What to do: When the line containing "Deutsche Börse (670, 2263)" is found in the data below, copy it and each line after it through the line containing "Hotlines (523, 1850)", exactly and with no others.
*** Opening of Data for processing ***
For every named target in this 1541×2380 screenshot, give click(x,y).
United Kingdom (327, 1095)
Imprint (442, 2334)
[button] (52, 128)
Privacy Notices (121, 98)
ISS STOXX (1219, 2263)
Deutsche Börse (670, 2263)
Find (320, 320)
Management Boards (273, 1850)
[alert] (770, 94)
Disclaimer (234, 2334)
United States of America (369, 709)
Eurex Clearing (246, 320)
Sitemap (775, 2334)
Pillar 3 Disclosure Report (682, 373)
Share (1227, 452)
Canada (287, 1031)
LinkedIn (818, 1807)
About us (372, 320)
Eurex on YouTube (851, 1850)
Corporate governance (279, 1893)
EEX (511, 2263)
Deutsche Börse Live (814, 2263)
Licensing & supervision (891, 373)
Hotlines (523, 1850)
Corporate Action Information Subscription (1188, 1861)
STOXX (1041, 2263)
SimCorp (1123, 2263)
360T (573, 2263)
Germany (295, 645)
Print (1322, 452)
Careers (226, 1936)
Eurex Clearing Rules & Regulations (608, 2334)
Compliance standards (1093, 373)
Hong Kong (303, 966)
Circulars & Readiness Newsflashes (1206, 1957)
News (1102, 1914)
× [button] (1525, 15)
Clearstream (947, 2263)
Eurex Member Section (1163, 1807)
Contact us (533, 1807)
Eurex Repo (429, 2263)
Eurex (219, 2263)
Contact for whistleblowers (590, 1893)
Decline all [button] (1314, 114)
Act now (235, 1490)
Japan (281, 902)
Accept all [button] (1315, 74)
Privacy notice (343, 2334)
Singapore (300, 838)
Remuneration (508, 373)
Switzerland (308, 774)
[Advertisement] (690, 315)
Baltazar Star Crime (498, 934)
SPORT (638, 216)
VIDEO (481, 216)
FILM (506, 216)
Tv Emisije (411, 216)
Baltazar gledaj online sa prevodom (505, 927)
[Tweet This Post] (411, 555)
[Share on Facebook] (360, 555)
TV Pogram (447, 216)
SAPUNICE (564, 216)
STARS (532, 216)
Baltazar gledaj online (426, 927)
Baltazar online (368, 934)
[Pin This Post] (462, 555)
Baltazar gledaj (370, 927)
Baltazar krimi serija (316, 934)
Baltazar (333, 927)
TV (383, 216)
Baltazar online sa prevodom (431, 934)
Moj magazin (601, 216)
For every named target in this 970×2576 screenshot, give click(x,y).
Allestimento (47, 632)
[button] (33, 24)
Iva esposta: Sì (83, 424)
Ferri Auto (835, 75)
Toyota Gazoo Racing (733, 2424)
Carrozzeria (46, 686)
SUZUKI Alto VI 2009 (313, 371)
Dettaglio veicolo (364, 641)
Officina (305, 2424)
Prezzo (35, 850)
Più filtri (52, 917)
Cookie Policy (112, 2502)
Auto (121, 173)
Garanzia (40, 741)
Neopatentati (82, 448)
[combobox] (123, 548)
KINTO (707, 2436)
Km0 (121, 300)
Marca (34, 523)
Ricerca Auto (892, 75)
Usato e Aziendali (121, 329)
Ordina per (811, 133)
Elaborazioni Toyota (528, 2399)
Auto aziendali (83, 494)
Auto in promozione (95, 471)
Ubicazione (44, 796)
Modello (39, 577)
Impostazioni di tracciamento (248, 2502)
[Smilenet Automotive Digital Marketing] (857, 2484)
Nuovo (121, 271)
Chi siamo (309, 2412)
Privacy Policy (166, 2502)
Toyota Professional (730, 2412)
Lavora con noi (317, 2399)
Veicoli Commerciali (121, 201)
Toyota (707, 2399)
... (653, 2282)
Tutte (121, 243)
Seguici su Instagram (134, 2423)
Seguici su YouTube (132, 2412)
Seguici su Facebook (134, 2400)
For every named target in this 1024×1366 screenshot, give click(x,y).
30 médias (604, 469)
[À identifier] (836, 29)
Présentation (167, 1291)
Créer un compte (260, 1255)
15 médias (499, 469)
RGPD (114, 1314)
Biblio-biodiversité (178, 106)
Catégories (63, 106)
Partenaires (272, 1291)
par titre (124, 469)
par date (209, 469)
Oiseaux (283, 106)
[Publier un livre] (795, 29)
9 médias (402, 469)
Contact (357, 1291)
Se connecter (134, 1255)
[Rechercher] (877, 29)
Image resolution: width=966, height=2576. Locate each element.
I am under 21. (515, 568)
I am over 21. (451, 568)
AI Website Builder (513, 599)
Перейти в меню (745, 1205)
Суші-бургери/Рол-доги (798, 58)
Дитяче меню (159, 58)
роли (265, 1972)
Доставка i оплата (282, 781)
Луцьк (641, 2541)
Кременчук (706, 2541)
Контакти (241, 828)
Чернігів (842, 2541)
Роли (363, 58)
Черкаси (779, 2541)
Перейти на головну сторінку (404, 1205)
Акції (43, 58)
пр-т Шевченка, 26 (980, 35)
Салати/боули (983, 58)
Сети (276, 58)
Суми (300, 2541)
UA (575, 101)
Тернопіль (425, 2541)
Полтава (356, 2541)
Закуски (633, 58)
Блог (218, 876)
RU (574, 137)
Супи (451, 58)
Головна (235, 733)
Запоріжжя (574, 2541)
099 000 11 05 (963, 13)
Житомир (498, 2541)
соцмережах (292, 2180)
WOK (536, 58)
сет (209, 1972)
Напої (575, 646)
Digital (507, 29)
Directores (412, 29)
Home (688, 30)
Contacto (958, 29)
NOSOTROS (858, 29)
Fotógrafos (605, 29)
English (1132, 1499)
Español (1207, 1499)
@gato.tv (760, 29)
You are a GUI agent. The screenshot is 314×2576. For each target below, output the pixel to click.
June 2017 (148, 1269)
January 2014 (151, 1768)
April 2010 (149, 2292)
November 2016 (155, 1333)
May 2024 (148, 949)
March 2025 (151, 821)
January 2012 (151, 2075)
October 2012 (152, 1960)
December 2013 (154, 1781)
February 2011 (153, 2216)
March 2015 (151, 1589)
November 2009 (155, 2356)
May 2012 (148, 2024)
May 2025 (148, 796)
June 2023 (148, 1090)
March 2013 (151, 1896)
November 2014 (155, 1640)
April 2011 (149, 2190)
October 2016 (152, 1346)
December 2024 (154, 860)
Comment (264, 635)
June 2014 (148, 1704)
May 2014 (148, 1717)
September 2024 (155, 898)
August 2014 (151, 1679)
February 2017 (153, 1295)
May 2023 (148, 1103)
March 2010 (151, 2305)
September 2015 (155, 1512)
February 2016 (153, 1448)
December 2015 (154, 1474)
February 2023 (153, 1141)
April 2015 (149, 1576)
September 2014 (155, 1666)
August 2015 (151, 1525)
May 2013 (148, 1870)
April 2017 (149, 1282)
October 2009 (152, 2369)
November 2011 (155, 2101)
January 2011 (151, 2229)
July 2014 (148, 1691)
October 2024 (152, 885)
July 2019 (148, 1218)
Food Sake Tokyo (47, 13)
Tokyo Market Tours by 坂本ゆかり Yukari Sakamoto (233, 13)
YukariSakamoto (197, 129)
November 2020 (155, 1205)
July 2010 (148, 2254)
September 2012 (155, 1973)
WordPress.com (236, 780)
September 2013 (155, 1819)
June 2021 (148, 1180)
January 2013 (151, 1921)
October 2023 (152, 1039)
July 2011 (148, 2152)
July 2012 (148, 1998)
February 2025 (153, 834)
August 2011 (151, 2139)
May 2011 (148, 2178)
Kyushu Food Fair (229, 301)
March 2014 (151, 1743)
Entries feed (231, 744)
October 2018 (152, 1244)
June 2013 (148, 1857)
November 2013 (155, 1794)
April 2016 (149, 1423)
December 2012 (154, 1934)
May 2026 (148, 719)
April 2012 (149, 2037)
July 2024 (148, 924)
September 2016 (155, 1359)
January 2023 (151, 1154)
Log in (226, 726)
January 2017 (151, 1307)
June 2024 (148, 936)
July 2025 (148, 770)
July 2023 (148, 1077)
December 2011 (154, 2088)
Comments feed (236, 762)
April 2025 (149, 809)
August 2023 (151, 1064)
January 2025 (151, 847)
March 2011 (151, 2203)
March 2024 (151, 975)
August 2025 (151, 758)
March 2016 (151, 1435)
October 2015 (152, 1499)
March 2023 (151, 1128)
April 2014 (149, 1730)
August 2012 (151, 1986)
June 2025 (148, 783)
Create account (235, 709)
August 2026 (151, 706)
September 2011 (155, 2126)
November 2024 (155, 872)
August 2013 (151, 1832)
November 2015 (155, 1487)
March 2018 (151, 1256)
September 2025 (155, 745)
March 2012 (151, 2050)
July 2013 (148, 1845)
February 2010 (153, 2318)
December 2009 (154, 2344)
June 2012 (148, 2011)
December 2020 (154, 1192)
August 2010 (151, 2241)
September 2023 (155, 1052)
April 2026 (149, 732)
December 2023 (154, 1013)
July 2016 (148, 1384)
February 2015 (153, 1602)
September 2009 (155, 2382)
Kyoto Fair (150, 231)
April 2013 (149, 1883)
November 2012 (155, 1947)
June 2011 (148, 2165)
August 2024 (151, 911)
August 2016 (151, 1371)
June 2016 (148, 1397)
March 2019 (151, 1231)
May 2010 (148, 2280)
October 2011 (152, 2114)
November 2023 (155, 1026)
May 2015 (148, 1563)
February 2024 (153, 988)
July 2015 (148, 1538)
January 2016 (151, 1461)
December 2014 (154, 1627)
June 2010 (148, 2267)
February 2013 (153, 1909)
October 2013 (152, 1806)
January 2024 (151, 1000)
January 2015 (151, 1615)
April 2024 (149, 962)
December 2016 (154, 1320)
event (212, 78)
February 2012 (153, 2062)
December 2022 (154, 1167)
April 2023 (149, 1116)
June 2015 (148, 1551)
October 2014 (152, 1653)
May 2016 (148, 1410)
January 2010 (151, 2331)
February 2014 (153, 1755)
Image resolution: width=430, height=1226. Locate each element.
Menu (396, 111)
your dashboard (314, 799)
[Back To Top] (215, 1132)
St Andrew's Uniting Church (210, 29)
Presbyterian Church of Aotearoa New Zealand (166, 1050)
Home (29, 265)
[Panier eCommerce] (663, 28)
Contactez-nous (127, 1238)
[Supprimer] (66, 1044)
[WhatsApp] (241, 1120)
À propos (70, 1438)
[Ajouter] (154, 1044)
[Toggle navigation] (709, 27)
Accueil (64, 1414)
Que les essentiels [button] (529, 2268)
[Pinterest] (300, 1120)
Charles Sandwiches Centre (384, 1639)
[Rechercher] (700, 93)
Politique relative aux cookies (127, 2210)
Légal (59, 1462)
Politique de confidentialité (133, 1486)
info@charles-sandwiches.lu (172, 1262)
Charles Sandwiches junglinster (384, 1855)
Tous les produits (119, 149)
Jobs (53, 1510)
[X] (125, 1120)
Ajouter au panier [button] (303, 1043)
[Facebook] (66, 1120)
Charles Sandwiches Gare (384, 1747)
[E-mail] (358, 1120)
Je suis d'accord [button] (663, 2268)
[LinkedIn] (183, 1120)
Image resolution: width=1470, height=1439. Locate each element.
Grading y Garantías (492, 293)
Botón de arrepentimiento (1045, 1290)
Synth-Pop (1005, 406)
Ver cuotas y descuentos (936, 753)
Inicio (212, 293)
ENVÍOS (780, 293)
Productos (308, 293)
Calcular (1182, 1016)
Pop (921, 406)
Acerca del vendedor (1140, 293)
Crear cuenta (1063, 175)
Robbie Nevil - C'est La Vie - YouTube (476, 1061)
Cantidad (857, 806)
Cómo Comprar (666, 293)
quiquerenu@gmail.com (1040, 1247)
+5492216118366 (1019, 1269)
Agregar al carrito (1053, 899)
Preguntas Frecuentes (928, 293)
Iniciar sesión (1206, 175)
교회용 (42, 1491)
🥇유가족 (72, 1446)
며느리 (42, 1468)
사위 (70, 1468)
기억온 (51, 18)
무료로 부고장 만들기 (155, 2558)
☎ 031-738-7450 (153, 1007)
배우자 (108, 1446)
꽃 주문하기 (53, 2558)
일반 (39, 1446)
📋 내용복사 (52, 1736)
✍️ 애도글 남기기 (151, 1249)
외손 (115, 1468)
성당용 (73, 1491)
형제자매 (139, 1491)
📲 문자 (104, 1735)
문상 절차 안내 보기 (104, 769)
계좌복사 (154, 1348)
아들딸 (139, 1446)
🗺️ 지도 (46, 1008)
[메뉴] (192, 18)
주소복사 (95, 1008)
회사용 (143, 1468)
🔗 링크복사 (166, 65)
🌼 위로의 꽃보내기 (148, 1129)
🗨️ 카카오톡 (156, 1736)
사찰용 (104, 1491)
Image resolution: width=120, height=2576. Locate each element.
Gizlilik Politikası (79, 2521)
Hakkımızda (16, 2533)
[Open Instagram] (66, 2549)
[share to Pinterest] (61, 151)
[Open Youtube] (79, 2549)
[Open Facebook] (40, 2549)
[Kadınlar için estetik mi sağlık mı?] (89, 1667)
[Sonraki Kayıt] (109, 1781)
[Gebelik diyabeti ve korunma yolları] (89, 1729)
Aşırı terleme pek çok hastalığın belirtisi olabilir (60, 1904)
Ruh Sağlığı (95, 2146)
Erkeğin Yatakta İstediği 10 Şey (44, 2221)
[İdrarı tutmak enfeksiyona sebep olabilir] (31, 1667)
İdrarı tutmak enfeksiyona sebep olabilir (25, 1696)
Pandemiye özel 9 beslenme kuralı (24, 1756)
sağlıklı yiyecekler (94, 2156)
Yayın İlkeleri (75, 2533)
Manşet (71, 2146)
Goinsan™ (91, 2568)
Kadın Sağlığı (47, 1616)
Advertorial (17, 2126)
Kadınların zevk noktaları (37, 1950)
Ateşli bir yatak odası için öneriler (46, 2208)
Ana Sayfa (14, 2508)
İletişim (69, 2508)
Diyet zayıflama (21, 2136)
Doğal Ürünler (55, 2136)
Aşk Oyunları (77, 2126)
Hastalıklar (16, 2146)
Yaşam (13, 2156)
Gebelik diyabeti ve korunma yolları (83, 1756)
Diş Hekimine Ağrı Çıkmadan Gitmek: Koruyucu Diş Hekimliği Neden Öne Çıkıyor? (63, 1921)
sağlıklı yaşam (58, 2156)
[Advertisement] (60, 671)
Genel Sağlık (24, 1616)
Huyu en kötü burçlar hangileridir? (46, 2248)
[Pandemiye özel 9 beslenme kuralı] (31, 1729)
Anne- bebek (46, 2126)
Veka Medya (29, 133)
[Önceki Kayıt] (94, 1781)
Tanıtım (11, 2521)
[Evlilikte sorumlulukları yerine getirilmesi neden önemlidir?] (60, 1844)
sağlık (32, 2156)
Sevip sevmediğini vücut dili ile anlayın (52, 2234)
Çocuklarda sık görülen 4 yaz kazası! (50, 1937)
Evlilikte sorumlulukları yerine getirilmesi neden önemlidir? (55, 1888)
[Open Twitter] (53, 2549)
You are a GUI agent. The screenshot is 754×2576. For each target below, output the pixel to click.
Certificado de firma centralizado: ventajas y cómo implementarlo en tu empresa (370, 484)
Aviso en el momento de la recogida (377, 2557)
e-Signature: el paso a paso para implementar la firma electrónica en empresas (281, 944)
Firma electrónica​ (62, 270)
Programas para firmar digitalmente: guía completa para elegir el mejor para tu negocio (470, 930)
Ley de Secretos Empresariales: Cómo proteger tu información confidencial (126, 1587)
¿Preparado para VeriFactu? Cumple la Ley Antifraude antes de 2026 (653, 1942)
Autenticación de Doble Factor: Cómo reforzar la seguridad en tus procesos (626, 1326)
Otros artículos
*** Close of Data for processing ***
Exercise result:
Deutsche Börse (670, 2263)
Find (320, 320)
Management Boards (273, 1850)
[alert] (770, 94)
Disclaimer (234, 2334)
United States of America (369, 709)
Eurex Clearing (246, 320)
Sitemap (775, 2334)
Pillar 3 Disclosure Report (682, 373)
Share (1227, 452)
Canada (287, 1031)
LinkedIn (818, 1807)
About us (372, 320)
Eurex on YouTube (851, 1850)
Corporate governance (279, 1893)
EEX (511, 2263)
Deutsche Börse Live (814, 2263)
Licensing & supervision (891, 373)
Hotlines (523, 1850)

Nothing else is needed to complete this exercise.